Ingredients
Method
Preparation
- Preheat oven to 375°F (190°C). Line a rimmed baking sheet with parchment paper.
- Heat vegetable oil in a large skillet over medium heat. Add sliced onions and cook, stirring occasionally, until deeply caramelized and golden brown, about 15-20 minutes. Set aside to cool completely.
- In a small bowl, combine warm chicken stock and breadcrumbs. Let sit for 5 minutes until breadcrumbs absorb all the liquid.
- In another small bowl, whisk together ketchup, brown sugar, Dijon mustard, and apple cider vinegar until smooth. Set glaze aside.
Assembly
- In a large mixing bowl, gently combine ground beef, soaked breadcrumbs, cooled caramelized onions, beaten eggs, grated apple, minced garlic, parsley, salt, pepper, and thyme. Mix with your hands until just combined. Don't overmix.
- Transfer mixture to prepared baking sheet and shape into a 9x5-inch loaf. Make sure the surface is smooth and even.
- Bake for 30 minutes, then brush the top and sides with half of the glaze. Continue baking for another 25-30 minutes.
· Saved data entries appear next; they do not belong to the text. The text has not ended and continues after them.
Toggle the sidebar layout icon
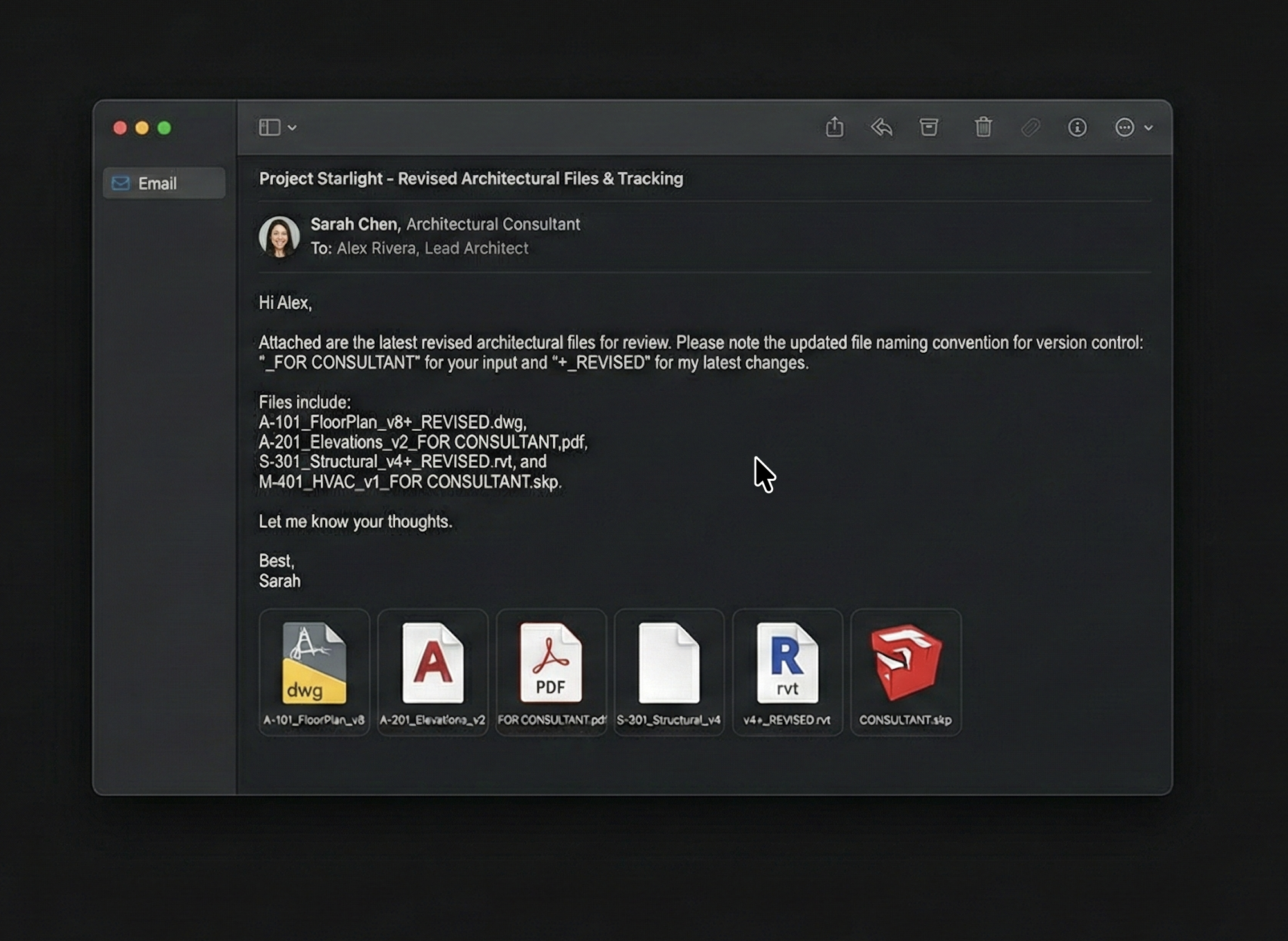The height and width of the screenshot is (941, 1288). point(269,127)
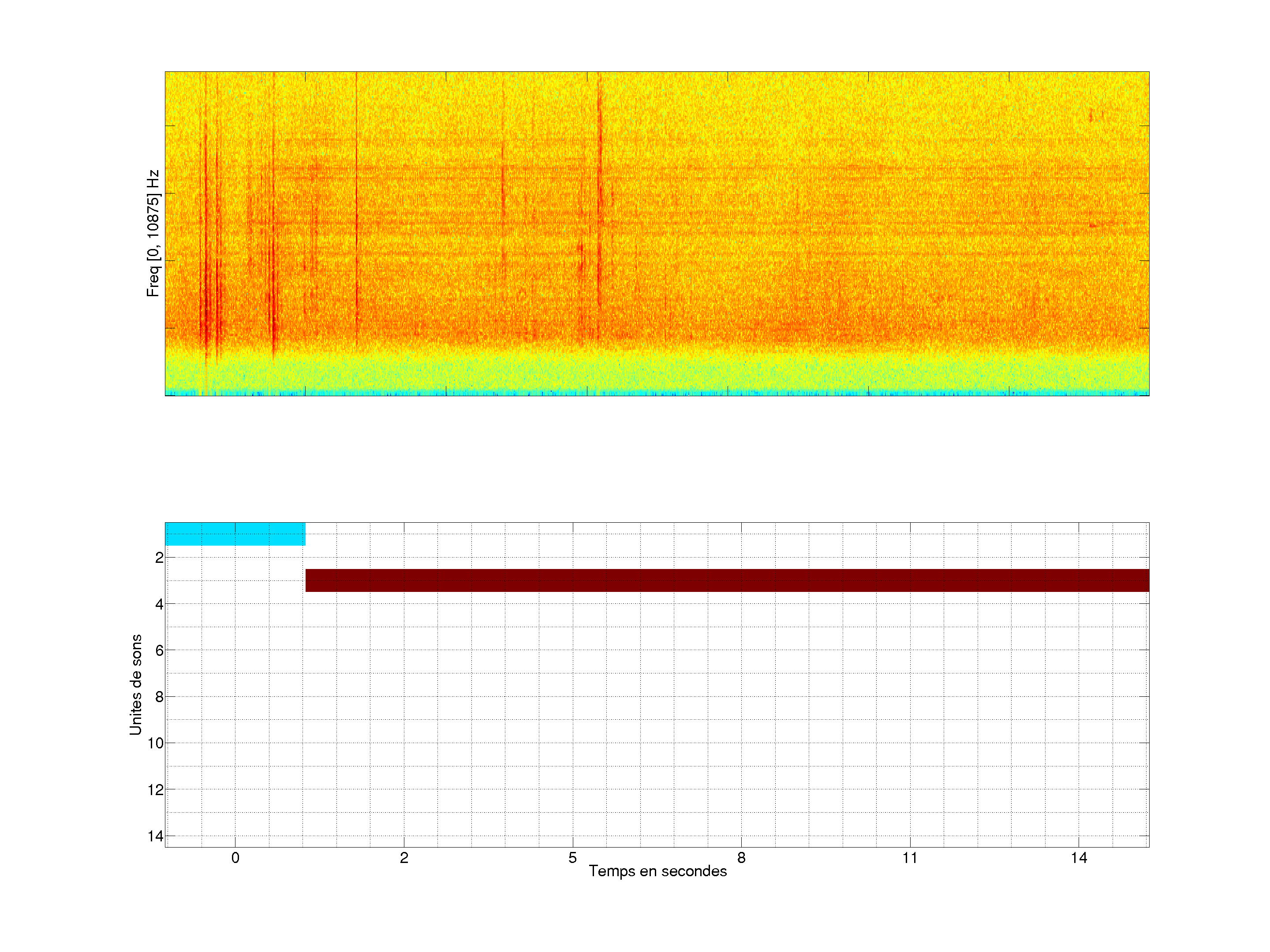Click the y-axis tick label 8 on the lower plot
Image resolution: width=1270 pixels, height=952 pixels.
[x=159, y=697]
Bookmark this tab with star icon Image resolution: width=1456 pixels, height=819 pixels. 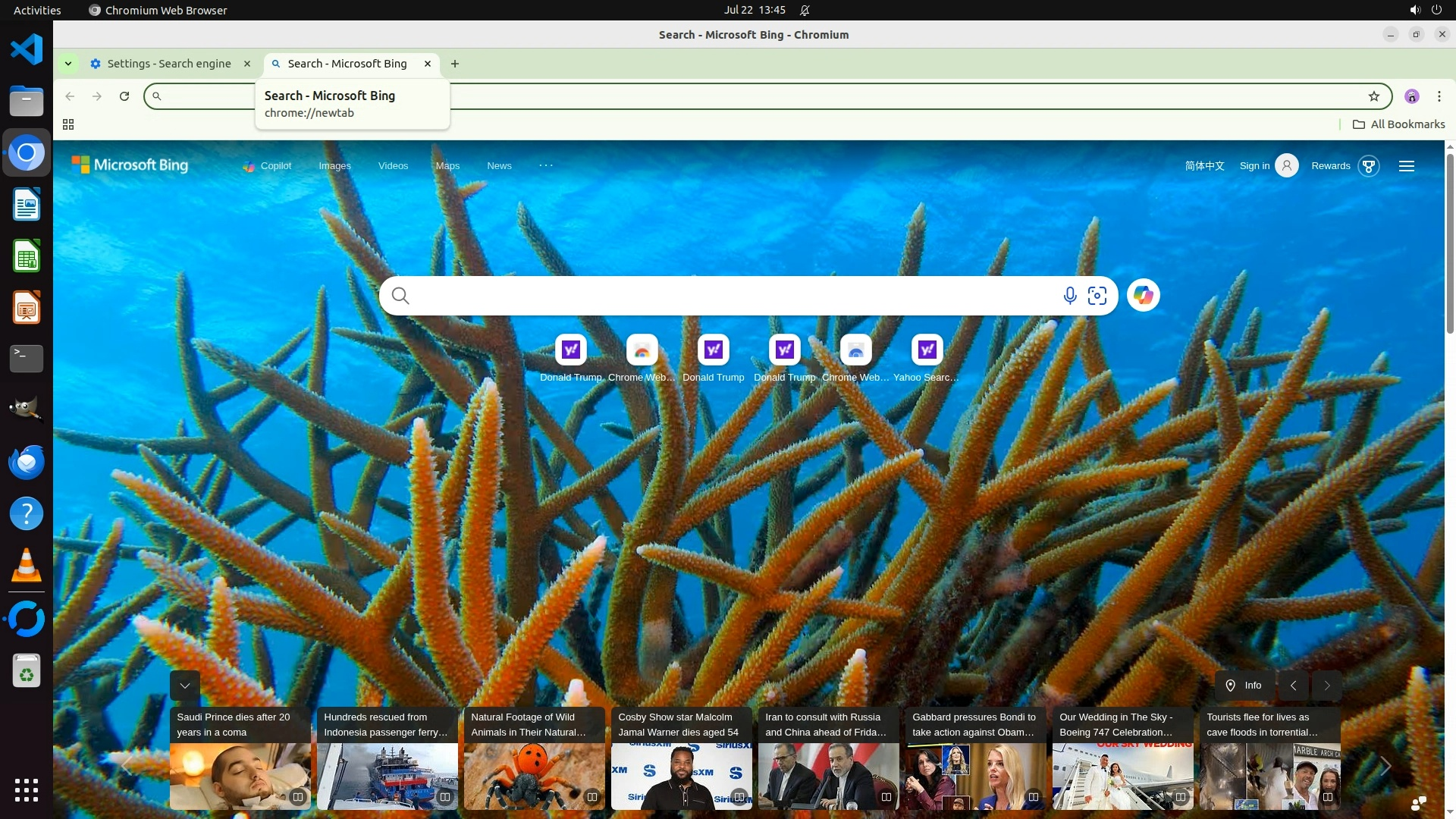(x=1373, y=96)
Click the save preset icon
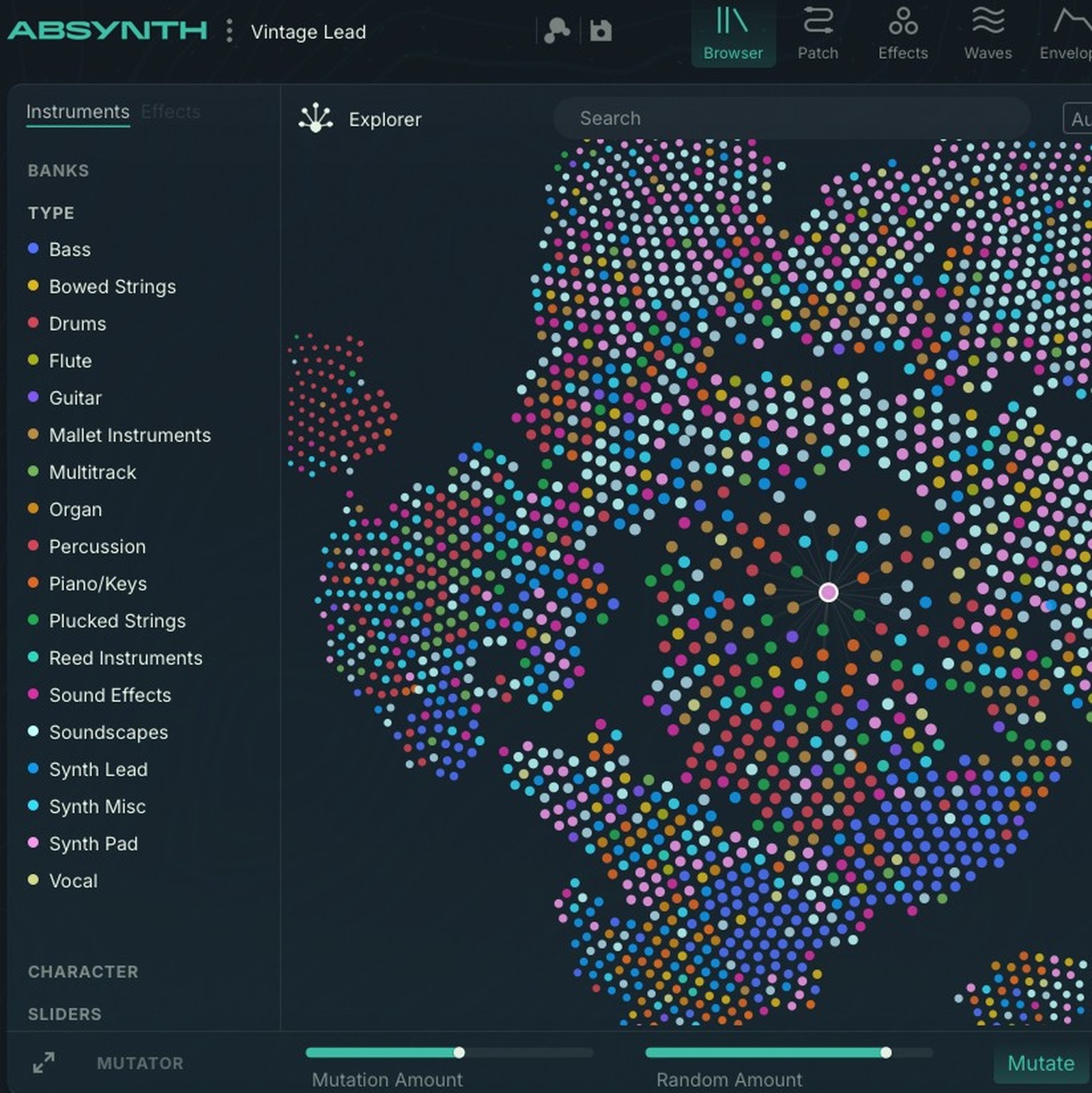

- Brush with remaining glaze and bake for final 5 minutes, or until internal temperature reaches 160°F (71°C).
Finishing
- Let meatloaf rest for 10 minutes before slicing. This allows juices to redistribute and makes slicing much easier.
- Slice with a sharp knife and serve immediately.
Notes
The meatloaf can be assembled up to 24 hours ahead and refrigerated before baking. Just add 10-15 minutes to cooking time if baking from cold. Leftovers keep in the refrigerator for up to 4 days and make excellent sandwiches. You can also freeze cooked meatloaf for up to 3 months.